The oldest canoe discovered is around 10,000 years old so they were basically already being used long before kayaks were invented. But unlike kayaks which were localized in the arctic and subarctic regions, canoes were apparently being used in various parts of the world like Africa, China, and North America. Also, while kayaks were used for hunting, canoes were more of the fishing and cargo vessel type.

Canoe designs have come a long way, far from the ancient dug-out logs to the boats we know today. Made from wood, fiberglass, aluminum and other materials, canoes are being sold in the market in the forms of recreational canoes, whitewater canoes, and racing canoes.

What Are their Main Differences?

Put a canoe and kayak side by side and you’ll immediately see the difference in design. However, there’s a host of other dissimilarities between these two types of boats.


Kayaks are generally faster than canoes mainly because of their narrow bodies and streamlined design. This, along with their pointed bow and stern allows them to slice and track through the water’s surface smoothly and easily.


Kayaks have built-in seats with backrests that provide support for the lower back, resulting in a more comfortable ride especially for people with lower back problems. And if the factory seats aren’t good enough, there are more comfortable aftermarket kayak seats available for purchase. On the other hand, seating for canoes consist of flat wooden built-in benches with no backrests, which offer little in terms of comfort.

<Number of Passengers

More sporty Kayaks are generally designed to carry only a single paddler, for more recreational use, tandem kayaks available that carry two or even three passengers at the same time are available. In contrast, the open-deck design of canoes can accommodate four or more passengers at any given time. Naturally, the bigger the canoe the more passengers it can carry.


Canoes are more stable than kayaks because of their wider bodies, a design which allows for greater contact between the canoe’s hull and the water’s surface. Meanwhile, the slim hull profile of the kayak plus the slight upward curve of the bow and stern makes them less stable and more likely to flip over, hence the importance of learning kayak recovery and righting techniques like the Eskimo roll.


Aside from the boat themselves, the paddles used in kayaking and canoeing also differ. Canoe paddles have a single blade at the lower end and a grip on the top end of the shaft. You’ll also need to lift the paddle out of the water if you need to row on the other side of the canoe. All that said, canoe paddles take more effort to use.

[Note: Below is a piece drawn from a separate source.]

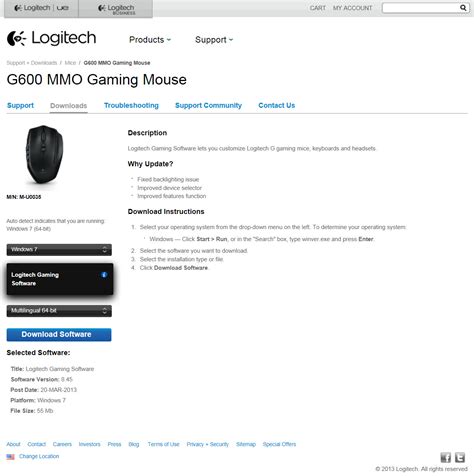Open the Facebook icon in footer

click(x=446, y=457)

In contrast, kayak paddles have two blades, one at each end of the shaft, allowing you to paddle alternately and in quick successions when needed. This type of paddle is actually more energy-efficient and results to less strain in the arms and shoulders.

Kayak or Canoe? Which Should You Use?

The answer will actually depend on what you need out of your boat. If you’re looking for speed, agility, and are a solo paddler without need for much cargo space, then a kayak would be the most logical choice. On the other hand, if you’re more into leisurely paddles in quiet waters with family and friends, then a canoe would be the better option.